Habib Tajalli
1,2* 
, Masoud Maleki
3,4, Fatemeh Firouzi Amoudizaj
3,4, Zahra Akbarpour
3,4 , Esmail Safavi
4,5, Reza Shahi
6, Alireza Sotoudeh
1,2, Ahmad Babazadeh Bedoustani
4,71 Research Center of Biophotonics, Tabriz Branch, Islamic Azad University, Tabriz, Iran
2 Department of Physics, Tabriz Branch, Islamic Azad University, Tabriz, Iran
3 Department of Biology, Tabriz Branch, Islamic Azad University, Tabriz, Iran
4 Research Center of Biotechnology, Tabriz Branch, Islamic Azad University, Tabriz, Iran
5 Department of Basic Sciences, Faculty of Veterinary Medicine, Tabriz Branch, Azad Islamic University, Tabriz, Iran
6 Department of Mathematics, Tabriz Branch, Islamic Azad University, Tabriz, Iran
7 Department of Biology, Faculty of Natural Science, University of Tabriz, Tabriz, Iran
Abstract
Introduction: Infertility affects approximately 15% of couples worldwide, with male factors accounting for approximately half of the cases. Low-level laser therapy (LLLT) has been increasingly considered in modern medicine due to its high efficacy, ease of use, and lack of side effects. Evidence suggests that this method can prevent DNA damage in cells and activate key genes related to fertility. This study aimed to investigate the effects of LLLT on sperm production in azoospermic mice using in vitro and in vivo experimental models.
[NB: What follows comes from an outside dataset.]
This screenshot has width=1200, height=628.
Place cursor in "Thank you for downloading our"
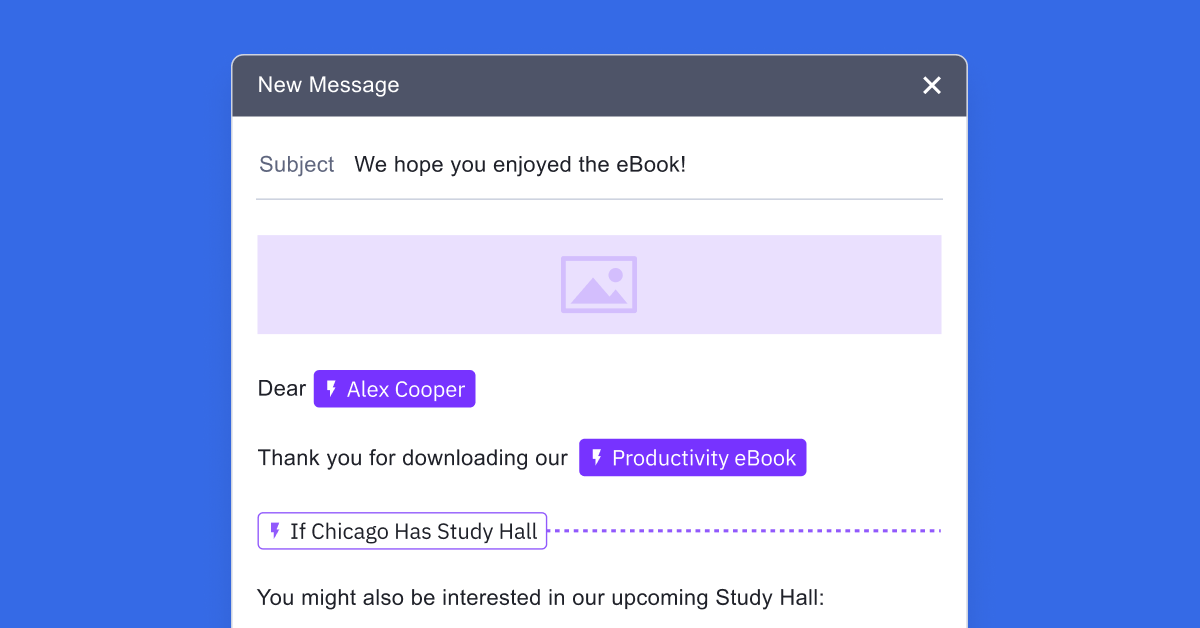pyautogui.click(x=412, y=458)
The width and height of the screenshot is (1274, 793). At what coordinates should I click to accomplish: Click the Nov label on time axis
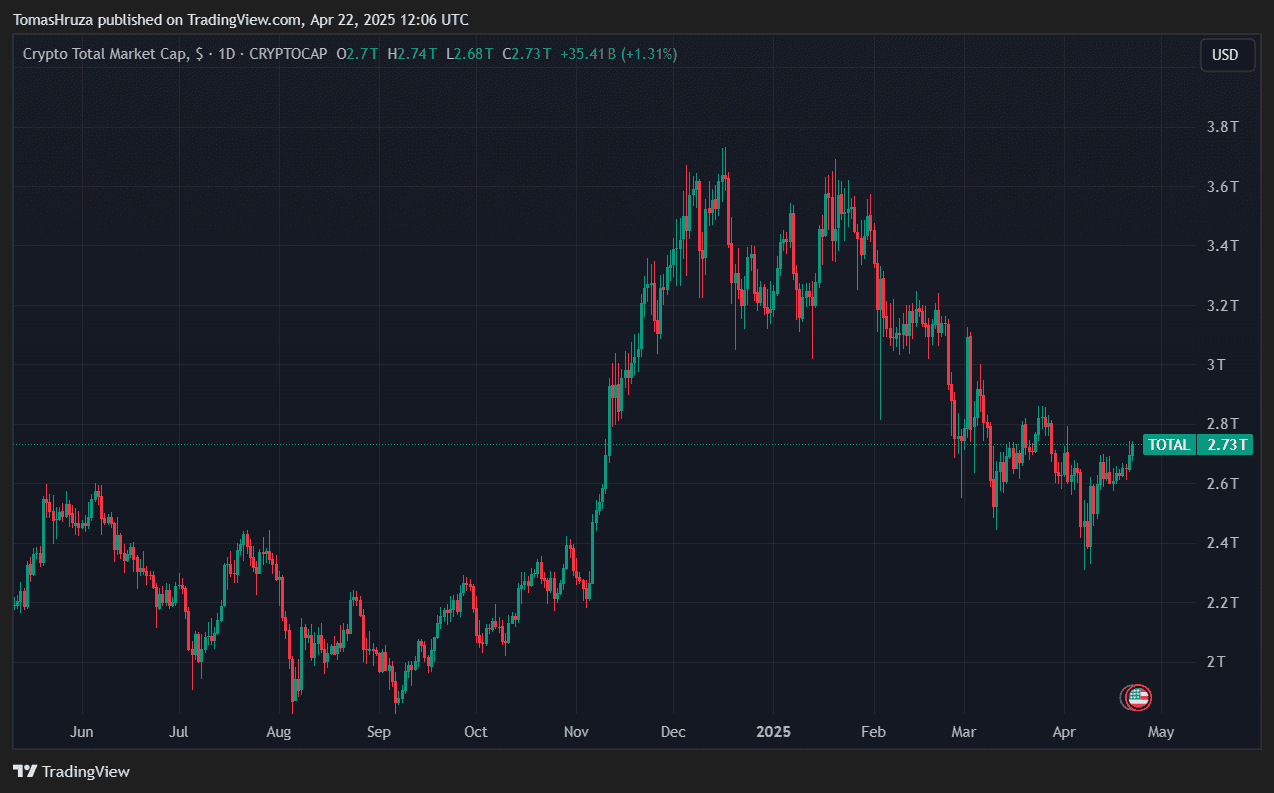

Methods: Adult male NMRI mice (8–9 weeks old, 30–35 g) were divided into the negative control (healthy), positive control (azoospermia via intraperitoneal busulfan, 30 mg/kg), and experimental (azoospermia with 808 nm LLLT at 8 J/cm2) groups (8 mice per group) for in vivo experiments. For the in vitro part, spermatogonial stem cells were cultured from 6 azoospermic mice under control conditions or treated with laser (808 nm LLLT at 4 J/cm2). Morphological examination and real-time polymerase chain reaction were used to assess testicular structure and expression of several genes, such as deleted in azoospermia-like (DAZL), G protein-coupled receptor 125 (GPR125), synaptonemal complex protein 3 (SYCP3), DEAD-box helicase 4 (VASA/DDX4), protamine (PRM), acrosin (ACR), and tripartite motif containing 36 (Haprin/TRIM36).
Results: In vivo, LLLT increased VASA expression, improved germ cell activity, and increased sperm production compared with untreated azoospermic control groups, although these changes were not statistically significant. In vitro, 4 J/cm2 radiation modulated several genes related to spermatogenesis, supporting its role in germ cell differentiation.
Conclusion: LLLT with a wavelength of 808 nm could improve spermatogenesis and sperm production in a mouse model of busulfan-induced azoospermia in vivo and in vitro. These results demonstrated its potential as a supportive treatment for male infertility.